Les premiers mots de l'homme lui furent une surprise, et cela se lut sur son visage. « La prochaine fois » ? Elle n'était pas même certaine qu'il y ait réellement une première fois. A moins qu'il n'ait voulu par là lui signifier que sa propre vêture n'était pas appropriée ? Elle baissa le regard sur sa robe, solide mais dépourvue d'élégance, de lin gris, sans apprêt, sans broderie ni ruban. Mais elle avait conscience que sur sa silhouette solide et sans charme, une toilette sophistiquée serait ridicule, comme une vache parée de fleurs et de rubans. Elle rougit donc, ses joues se colorant de nuances vives, et haussa légèrement les épaules. Ni lui ni elle ne pouvait se changer en cet instant, et leur simplicité similaire les assortissait davantage que si l'un d'entre eux avait été apprêté comme pour une cérémonie. Elle cessa cependant de s'interroger sur sa vêture lorsqu'elle sentit l'homme proche à la toucher, plus qu'il ne l'était communément admis entre deux inconnus, mais sans franchir ouvertement les limites de la convenance. Et tout en se sachant ridicule de songer aux bienséances en un tel lieu, elle ne pouvait s'empêcher d'être embarrassée, et de ne savoir comment réagir. En temps normal, elle se serait reculée, là où une autre se serait peut-être avancée, mais les circonstances n'étaient en rien « normales » pour elle. Si l'homme s'était ouvertement montré plus entreprenant, elle aurait peut-être su comment réagir, en répondant favorablement ou en fuyant, mais elle demeurait là statique, indécise.
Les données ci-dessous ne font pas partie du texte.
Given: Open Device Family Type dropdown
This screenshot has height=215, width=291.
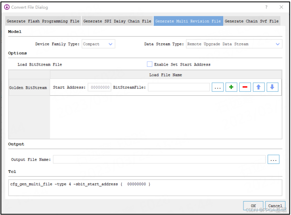Looking at the screenshot, I should [x=98, y=44].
Ce qui la détendit finalement un peu fut de pouvoir cesser de considérer son vis-à-vis comme un inconnu, alors qu'il se présentait. Elle en comprit tout d'abord pas pourquoi elle n'en ferait pas de même, avant de réaliser pourquoi certains ne donnaient pas leur nom en ce genre d'endroit. Cette prise de conscience se lut à nouveau sur son visage, trop aisé à lire, et peut-être pour dissimuler maladroitement cette naïveté première, elle donna son propre prénom, trop brusquement, le jetant presque comme un défi à ce Grayle trop doux, trop poli pour qu'elle sache comment réagir. Mais elle s'aperçut qu'elle ne pouvait donner le nom de son époux, et peut-être cette honte participa-t-elle à la rudesse de sa réponse.

« Cyrielle. »

Elle n'assumait pas de se trouver en cet endroit, veuve esseulée écartelée entre son mal-être et sa foi, entre le besoin de réconfort et l’indécence de sa venue. Il lui semblait que tous l'observaient, plus ou moins ouvertement. Il était admis pour un homme de venir au bordel, mais pour une femme ? Elle ne pouvait espérer que le soucis de discrétion sur leur propre présence retienne la langue d'un client, si on venait à la reconnaître. Elle baissa le visage, comme pour se dissimuler sous le rideau de sa chevelure linacée. Mais son regard se releva brusquement, traqué comme celui d'une proie, lorsqu'elle sentit le contact, léger et délicat, de la peau d'un autre sur sa cheville nue. Son sursaut fut violent, et la rougeur qui ne s'atténuait pas sur ses joues s'étendit à son front, son cou et son torse, sans qu'elle ne puisse rien y faire, parfaitement consciente que la chaleur qui l'envahissait signifiait qu'elle était aussi rouge qu'une braise. Voulait-elle ? Le suivre, et tout ce que cela sous-entendait ? Elle ne le savait toujours pas, alors qu'il abolissait cette distance qui l'avait tant perturbée. Mais elle hocha néanmoins la tête et se leva, faisant bruyamment frotter la chaise contre le plancher. Le suivre lui paraissait la seule possibilité, oubliant qu'elle pouvait tout simplement sortir. Elle ne supportait plus d'être ainsi exposée aux regards, et ainsi qu'il le disait, ils seraient bien plus tranquilles en ses murs. Quoi qu'il se passe ou non, il lui paraissait plus facile de n'être qu'avec Grayle plutôt qu'en une pièce lui rappelant sans cesse où elle se trouvait, et pour quelle raison.

« Je vous suis. »

Peut-être aussi lui serait-il plus facile de ne pas être au côté de ces femmes si coquettes, si désirables, qui mettaient en relief sa silhouette hommasse. Au sein de leurs rires perlés, même son chuchotement paraissait rauque et grossier. Elle emboîta le pas au prostitué, tâchant d'écourter un peu ses trop grandes enjambées. Une fois la porte de la chambre refermée, pourtant, elle demeura dressée au centre de la pièce, raide et ne sachant que faire de ses mains abîmées et de ses membres trop forts.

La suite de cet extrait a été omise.